=== Data listing ===

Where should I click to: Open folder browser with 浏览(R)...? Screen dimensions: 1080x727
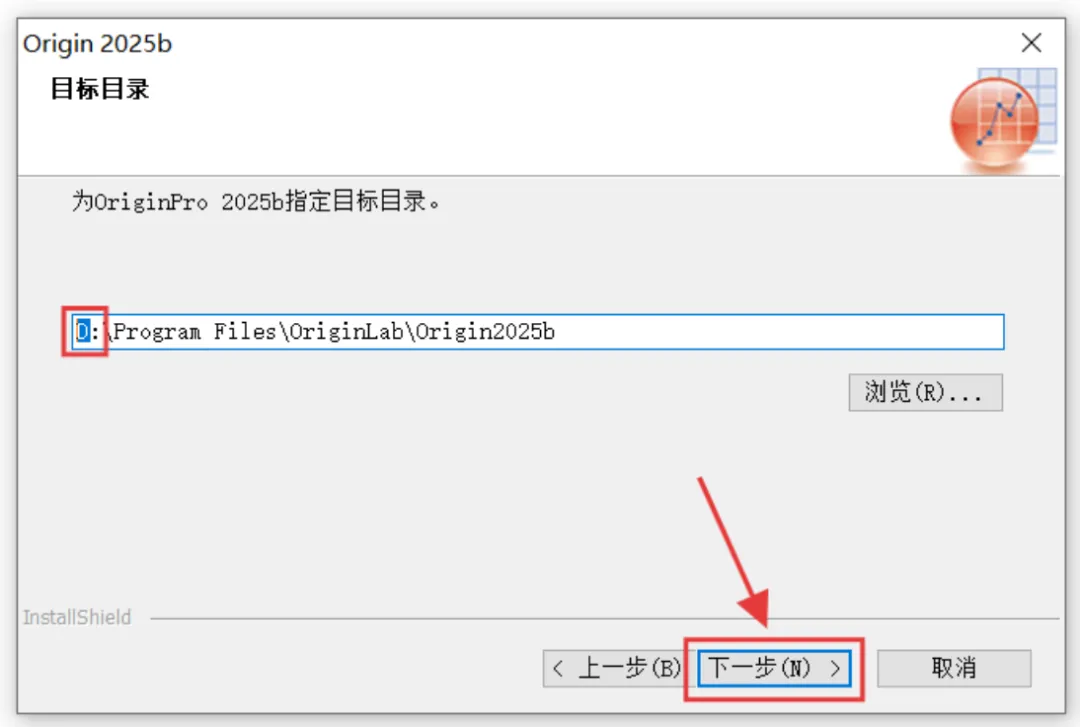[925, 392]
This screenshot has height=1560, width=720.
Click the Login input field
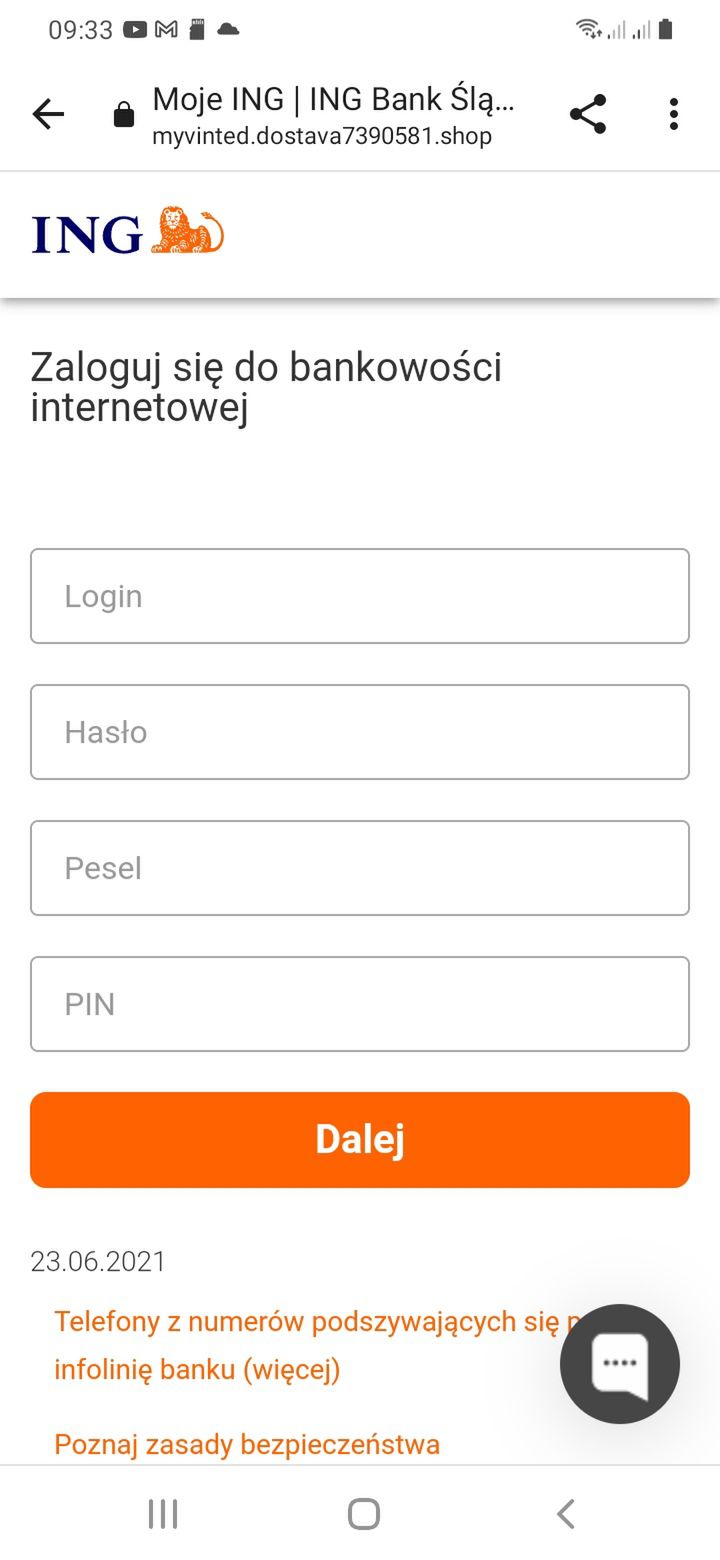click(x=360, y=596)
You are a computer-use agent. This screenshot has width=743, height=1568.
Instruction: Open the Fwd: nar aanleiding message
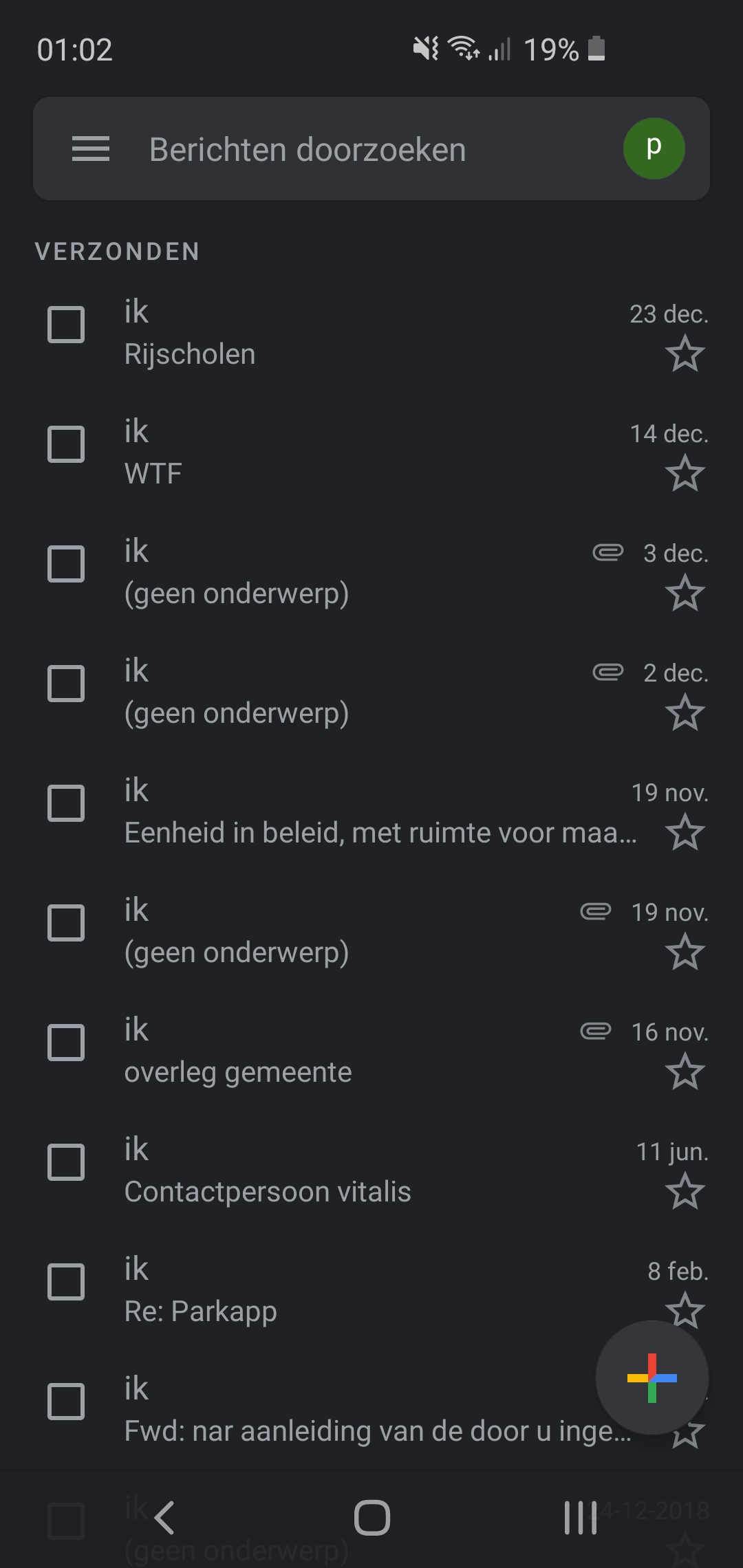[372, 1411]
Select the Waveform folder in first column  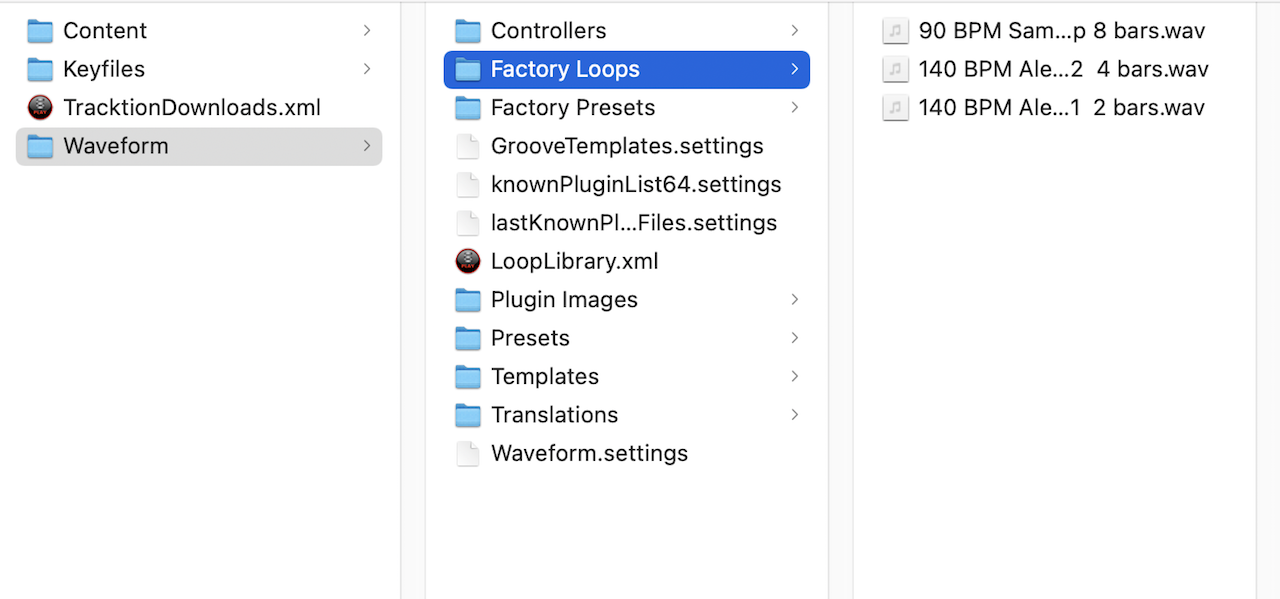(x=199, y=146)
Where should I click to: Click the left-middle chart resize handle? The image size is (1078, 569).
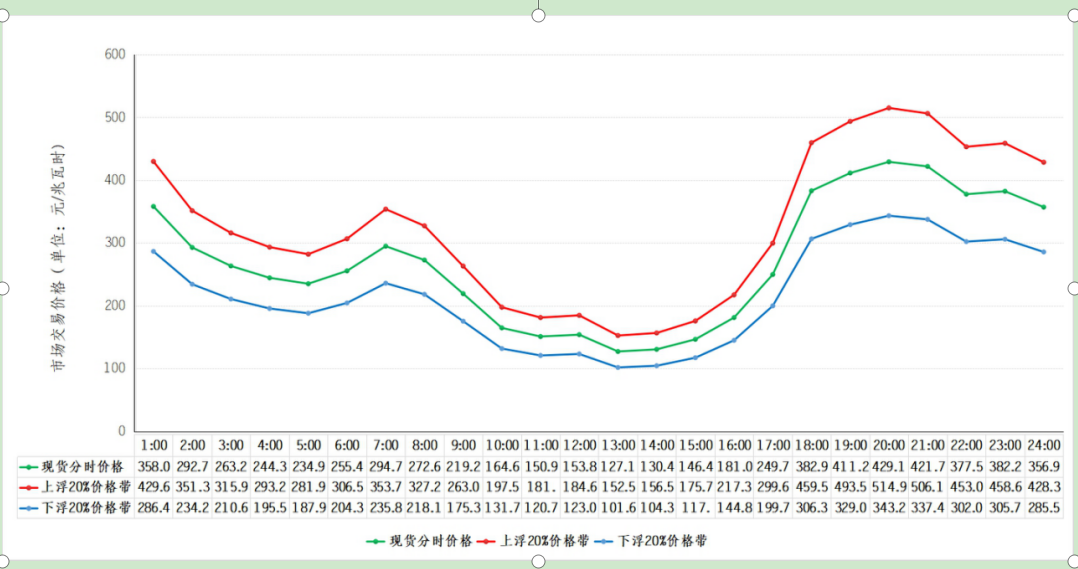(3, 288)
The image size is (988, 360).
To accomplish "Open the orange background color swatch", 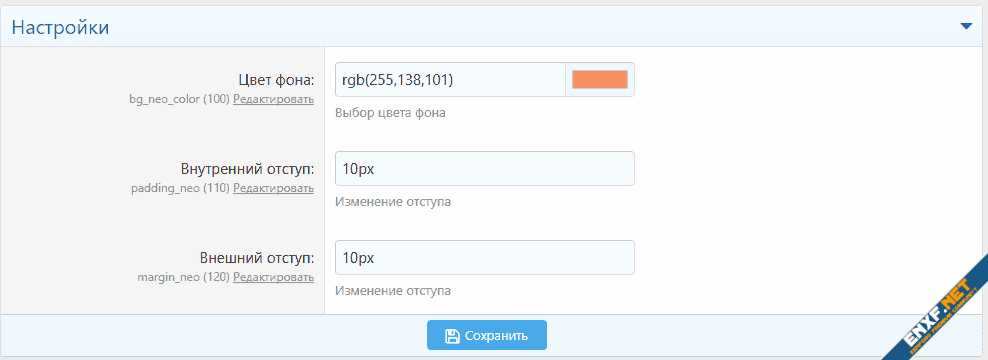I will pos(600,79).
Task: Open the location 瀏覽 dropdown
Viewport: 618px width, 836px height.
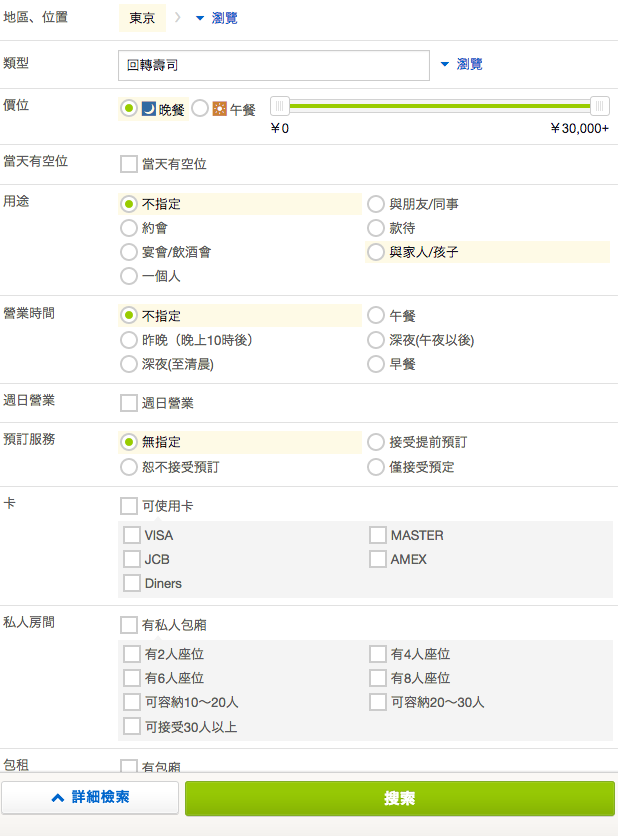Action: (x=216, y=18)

===

- What needs to be done:
Each line above that contains the string "This" should be copied.

- Exercise output:
This screenshot has height=1560, width=720.
You are a computer-use agent. This screenshot has width=743, height=1568.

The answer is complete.